Monte Carlo Study

This page presents the statistical evaluation of the proposed MH-scenario method across 100 independent simulation runs. The Monte Carlo study assesses robustness with respect to variability in patient dynamics and initial conditions by repeatedly sampling new patients from the prior and running the full inference-to-control pipeline on each.

The experiment scripts are located in experiments/montecarlo/. Detailed instructions for running the study on an HPC cluster using Docker, Apptainer, and Slurm are provided in experiments/montecarlo/README.md.

Experiment Design

Each of the 100 runs proceeds as follows:

A true patient is sampled by drawing the physiological parameters $(p_2, p_3, n)$ and the initial state from the prior distributions (see Overview).
The ground-truth trajectory is simulated over the training window (6 am–6 pm), and $M = 200$ noisy glucose measurements are generated at random times.
The staged MH sampler produces $K = 100$ posterior samples with thinning factor $k_d = 25$.
The scenario-based OCP is solved using the posterior samples, and the resulting control input is applied to the true system over the 6-hour control horizon (6 pm–12 am).
The realized glucose trajectory is evaluated for cost and constraint satisfaction.

The same procedure is repeated for the Nominal + EKF baseline, which uses the prior geometric mean as parameters and an extended Kalman filter for state estimation.

Results

The following table summarizes the cost (mean ± standard deviation) and the number of constraint violations over the 100 runs.

Method	Cost (×10⁴)	Violations
MH-scenario	8.98 ± 3.50	0 / 100
Nominal + EKF	16.54 ± 13.27	44 / 100

The Nominal + EKF baseline violates the prescribed glucose safety bounds (70–180 mg/dL) in 44 of the 100 runs, highlighting its inability to maintain safe glucose levels under patient variability.
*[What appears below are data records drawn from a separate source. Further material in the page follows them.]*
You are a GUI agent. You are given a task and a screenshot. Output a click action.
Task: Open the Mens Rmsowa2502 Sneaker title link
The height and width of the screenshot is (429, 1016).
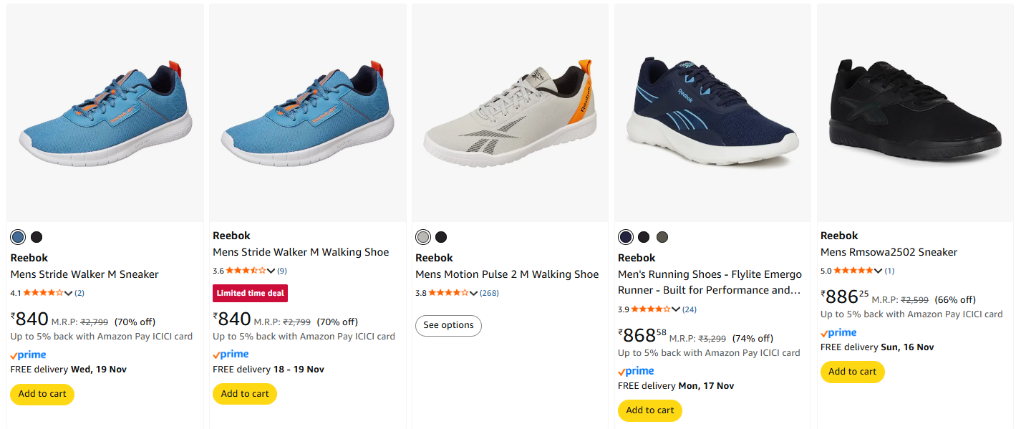click(x=889, y=252)
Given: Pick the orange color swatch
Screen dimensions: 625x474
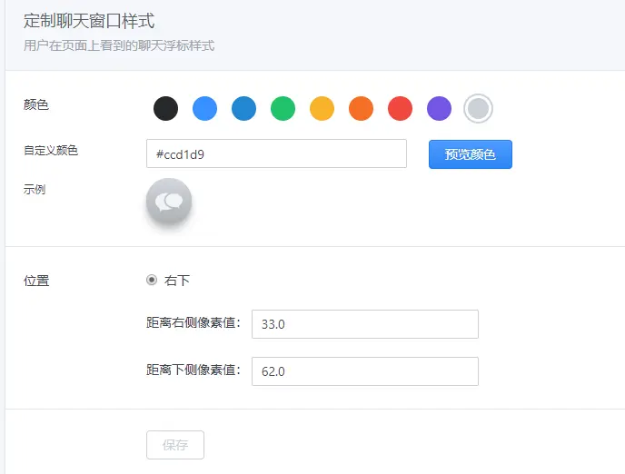Looking at the screenshot, I should [x=361, y=108].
In contrast, the MH-scenario approach satisfies all constraints in every run, demonstrating strong robustness to uncertainty in both the model parameters and the latent state.
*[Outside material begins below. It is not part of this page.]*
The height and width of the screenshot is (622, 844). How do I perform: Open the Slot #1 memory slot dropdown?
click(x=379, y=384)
The proposed method also achieves substantially lower cost (mean and standard deviation). By jointly inferring the state and model parameters and optimizing over multiple posterior scenarios, it obtains more accurate predictions than a single nominal model, resulting in more effective control actions and improved overall performance.

Computation Times

The table below reports the computation times (mean ± standard deviation) for the inference and planning steps over the 100 runs. Each run was executed on a single CPU core of a dual AMD EPYC 7542 (32-core) system.

Step	Time
Inference (staged MH)	271 ± 28 s
Optimal control (scenario OCP)	753 ± 144 s
Total	1024 ± 149 s

The total computation time of approximately 17 minutes per run — covering both inference and planning over a 6-hour control horizon — is not yet sufficient for real-time application, even for slowly varying dynamics such as glucose–insulin regulation. However, the current implementation is not optimized for runtime, and the results demonstrate that the method produces reliable and safe control inputs across a wide range of patient models. Reducing computation times to a practically viable level — through solver warm-starting, parallelization, or more efficient sampling strategies — is an important direction for future work.